A report published today highlights significant gaps in the provision of mental health support in later life and includes calls for action to ensure talking therapies are included as a choice for older people.
Our Older People Lead Jeremy Bacon welcomed the Minds That Matter report by the charity Independent Age which investigated attitudes of, and towards, older people’s mental health.
Jeremy said: “This report is an extremely timely reminder of the importance of responding to psychological health in later life.
“Members of our Older People Expert Reference Group recently shared their concerns that during the Covid-19 pandemic, older people have been lumped together as a homogenous group and the focus on shielding and risk has overshadowed the psychological impact of the past six months.
Value of choice
“This reports sets out the value of choice of therapy for older people and we welcome the recommendations that more must be done to record and report on the age of people accessing talking therapy, and the vital role of GPs and health navigators in understanding and making older people aware of counselling in the NHS and third sector.”
Independent Age cite figures from NHS England that people aged 65 and over make up just 6% of NHS talking therapy clients in England, demonstrating a need for more options, choice and support for those experiencing mental health issues in later life.
In its report, Independent Age says numbers of older adults accessing therapy is too low given the age profile of the population – with 18% aged 65+ - and the prevalence of mental health conditions in the community.
Access to talking therapies is even more essential during the pandemic, with national statistics showing people in later life are facing increased anxiety, depression and experiencing complicated grief as a result of bereavement during this period.
The charity found between March and July this year, up to 98,000 older people experienced a partner bereavement – almost one and a half times as many as in a typical year.
Polling commissioned by Independent Age for the Minds That Matter report showed that nearly half (46%) of people in this age group were also not aware of talking therapies.
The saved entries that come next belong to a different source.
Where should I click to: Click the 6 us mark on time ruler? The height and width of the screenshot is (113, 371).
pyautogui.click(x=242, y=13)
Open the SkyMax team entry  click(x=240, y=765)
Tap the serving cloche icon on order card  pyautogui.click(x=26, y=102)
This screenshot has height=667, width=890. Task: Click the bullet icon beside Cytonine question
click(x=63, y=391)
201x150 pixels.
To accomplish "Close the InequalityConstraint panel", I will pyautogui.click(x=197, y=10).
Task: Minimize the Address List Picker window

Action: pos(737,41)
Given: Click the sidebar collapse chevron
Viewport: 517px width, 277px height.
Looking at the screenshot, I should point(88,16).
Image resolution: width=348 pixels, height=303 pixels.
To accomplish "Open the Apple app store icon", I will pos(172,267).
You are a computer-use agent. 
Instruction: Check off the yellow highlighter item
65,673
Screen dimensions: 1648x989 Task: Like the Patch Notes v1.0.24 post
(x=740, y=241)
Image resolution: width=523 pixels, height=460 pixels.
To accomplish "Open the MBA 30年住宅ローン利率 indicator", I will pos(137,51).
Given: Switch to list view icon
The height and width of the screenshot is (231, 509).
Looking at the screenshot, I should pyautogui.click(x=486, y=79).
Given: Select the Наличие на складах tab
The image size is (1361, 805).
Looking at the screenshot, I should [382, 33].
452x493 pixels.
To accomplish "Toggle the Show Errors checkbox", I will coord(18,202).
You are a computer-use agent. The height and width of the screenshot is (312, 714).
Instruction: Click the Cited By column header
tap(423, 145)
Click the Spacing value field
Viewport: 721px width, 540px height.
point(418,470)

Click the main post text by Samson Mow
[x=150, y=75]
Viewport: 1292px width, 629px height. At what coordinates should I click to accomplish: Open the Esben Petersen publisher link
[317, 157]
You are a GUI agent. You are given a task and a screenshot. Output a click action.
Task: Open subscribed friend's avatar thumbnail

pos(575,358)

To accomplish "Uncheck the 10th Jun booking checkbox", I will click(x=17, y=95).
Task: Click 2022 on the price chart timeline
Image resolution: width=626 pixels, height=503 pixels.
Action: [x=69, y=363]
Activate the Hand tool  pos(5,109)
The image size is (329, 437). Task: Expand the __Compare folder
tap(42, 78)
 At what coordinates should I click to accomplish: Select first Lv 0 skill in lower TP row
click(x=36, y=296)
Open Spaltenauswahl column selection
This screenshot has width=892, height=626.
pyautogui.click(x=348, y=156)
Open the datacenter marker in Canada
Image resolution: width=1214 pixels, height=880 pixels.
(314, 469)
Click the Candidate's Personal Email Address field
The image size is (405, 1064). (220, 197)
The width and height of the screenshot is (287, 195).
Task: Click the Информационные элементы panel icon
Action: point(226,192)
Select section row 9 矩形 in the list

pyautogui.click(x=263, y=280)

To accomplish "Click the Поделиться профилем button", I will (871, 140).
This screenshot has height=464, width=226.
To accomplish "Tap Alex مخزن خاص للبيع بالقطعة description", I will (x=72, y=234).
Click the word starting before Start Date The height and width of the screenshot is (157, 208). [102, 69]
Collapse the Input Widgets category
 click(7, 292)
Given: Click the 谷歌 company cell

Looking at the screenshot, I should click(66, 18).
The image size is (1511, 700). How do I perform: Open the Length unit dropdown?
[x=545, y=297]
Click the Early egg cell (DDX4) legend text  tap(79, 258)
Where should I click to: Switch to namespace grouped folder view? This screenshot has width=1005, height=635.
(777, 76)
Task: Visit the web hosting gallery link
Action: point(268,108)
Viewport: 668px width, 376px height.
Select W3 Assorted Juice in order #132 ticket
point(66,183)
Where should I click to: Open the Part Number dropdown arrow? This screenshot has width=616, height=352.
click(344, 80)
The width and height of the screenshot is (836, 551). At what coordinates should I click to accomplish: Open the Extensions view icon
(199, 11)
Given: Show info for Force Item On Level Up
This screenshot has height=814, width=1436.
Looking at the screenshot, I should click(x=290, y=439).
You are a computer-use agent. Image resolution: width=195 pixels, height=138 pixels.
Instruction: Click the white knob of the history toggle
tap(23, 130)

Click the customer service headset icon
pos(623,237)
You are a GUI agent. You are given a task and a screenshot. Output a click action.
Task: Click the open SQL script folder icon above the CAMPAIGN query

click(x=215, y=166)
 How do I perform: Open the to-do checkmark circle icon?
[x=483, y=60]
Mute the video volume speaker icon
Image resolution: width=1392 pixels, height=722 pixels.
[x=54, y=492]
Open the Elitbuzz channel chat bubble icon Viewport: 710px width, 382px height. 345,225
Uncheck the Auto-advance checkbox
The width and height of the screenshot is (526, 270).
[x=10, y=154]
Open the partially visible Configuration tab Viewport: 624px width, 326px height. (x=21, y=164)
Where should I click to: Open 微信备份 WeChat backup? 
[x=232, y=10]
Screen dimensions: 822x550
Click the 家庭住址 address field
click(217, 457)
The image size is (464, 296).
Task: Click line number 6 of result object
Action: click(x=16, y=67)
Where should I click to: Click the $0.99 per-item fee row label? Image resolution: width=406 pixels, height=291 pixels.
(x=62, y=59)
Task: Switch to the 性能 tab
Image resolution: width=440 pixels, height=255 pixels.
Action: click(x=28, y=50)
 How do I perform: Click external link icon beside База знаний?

The report notes that despite the low rates of IAPT referral and low levels of awareness, people in later life often respond well to this support. Data from the programme for 2019-20 shows that people aged 65+ had an overall recovery rate of 64%, compared to 50% for people aged 18-64.
Deborah Alsina MBE, chief executive of Independent Age, said: “Conditions like depression and anxiety can affect people at any age – and people of all ages can be treated and recover.
“Now, more than ever, it’s critical that we take the mental health of people aged 65+ seriously. Even prior to Covid-19, people in later life regularly had to cope without their mental health needs being met, with 10% of people aged over 65 saying they experience significant anxiety or low mood frequently or all the time.”
The Minds that matter report investigated attitudes of, and towards, older people’s mental health, using a nationally representative poll of 2,316 people, as well as in-depth interviews with 43 people across the country, and a UK wide survey with 2,821 respondents. The majority of its research was conducted just before the Covid-19 lockdown.
Exploring the role of counselling in improving the lives of older people, and promoting the value of talking therapies to this group, is a priority for BACP.